Data for processing START

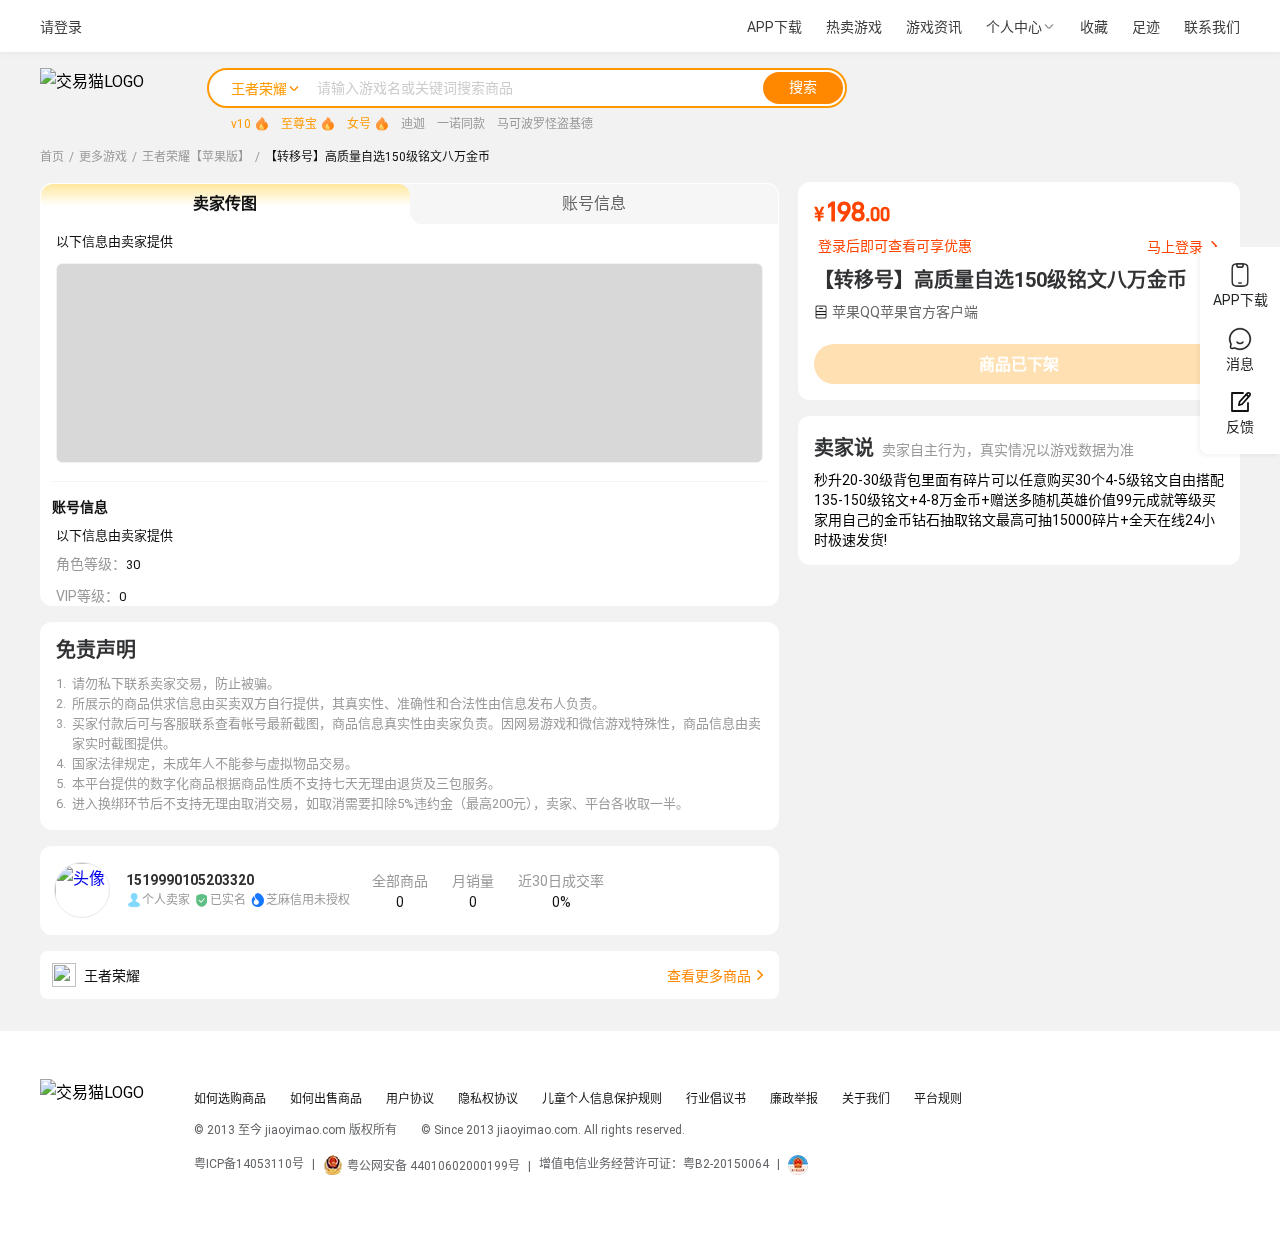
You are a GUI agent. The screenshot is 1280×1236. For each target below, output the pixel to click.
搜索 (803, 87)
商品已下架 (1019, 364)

Data for processing END
Data for processing START

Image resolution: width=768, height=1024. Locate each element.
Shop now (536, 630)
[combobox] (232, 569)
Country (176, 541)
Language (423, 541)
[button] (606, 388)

Data for processing END

• **Your instructions**: Collect the lines of the records that include the string "each".

• **Reply to the task**:
You are a GUI agent. The screenshot is 1280×1236. For each target below, output the pixel to click.
Image resolution: width=768, height=1024. Locate each element.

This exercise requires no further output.